The Equine Endometrial Microbiome: A Brief Review

Introduction

It has been standard dogma that although the vagina is colonized with commensal bacteria, the uterus is maintained as a sterile environment [1] and a failure to eliminate bacteria, sperm and inflammatory products from the uterus post-breeding will result in endometritis and reduced fertility [2]. While relatively more is known about the microbiome of the human reproductive tract, much less is known about the microbial communities residing in the reproductive tract of animals. As with the mare, in cattle it has long been held that bacterial contamination during the periparturient period led to endometritis or metritis in the cow [3]. In all of our farm animal species these dogmata were based on the results from media-based culture systems.

Although culture-based studies have laid out the foundation of our understanding of the uterine microbiota, almost three decades ago there was an indication that culture-based methodologies in identifying microbial populations may underestimate diversity and overestimate the role of culturable bacteria [4]. Focusing on culturable bacteria, often the rarer members of microbial communities, enhances the risk of missing those microbes that are more abundant [5,6]. Recently we completed a study in the canine reproductive tract documenting with 16s rDNA-based metagenomics the presence and diversity of both vaginal and uterine microbiomes at the various stages of the estrous cycle, concluding that both the endometrium and the vagina have rich microbial ecosystems [7]. Additionally, a study utilizing cultureindependent 16S ribosomal RNA (rRNA) sequencing of the bovine and ovine vaginal microbiota from ectocervicovaginal lavages revealed that cow and ewe vaginal microbiota are unique from previously described vaginal microbial ecosystems [8]. It is clear from these studies that culture-based diagnostic systems miss the great diversity present in both diseased and healthy reproductive tracts and express a need for metagenomic analytics.

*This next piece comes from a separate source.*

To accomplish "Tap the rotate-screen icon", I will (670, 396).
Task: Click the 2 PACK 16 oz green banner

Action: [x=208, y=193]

We began our metagenomics investigations in the mare to document the underestimation of microbial diversity with common culture methods relative to the presence of microbial DNA using the approach six years ago [9]. This study grew from a study utilizing molecular identification performed by sequencing of PCR products of 16S rDNA using 63F and 1389R primers which suggested separate populations of microbiota between the equine uterus and vagina [10]. Differences were shown between vaginal and uterine microbial populations. That while there was a demonstrated transfer of a vaginal subpopulation into the uterus post-breeding there remained distinct differences between the vaginal and endometrial microbiomes [10] However, neither of these studies clearly defined the endometrial microbiota.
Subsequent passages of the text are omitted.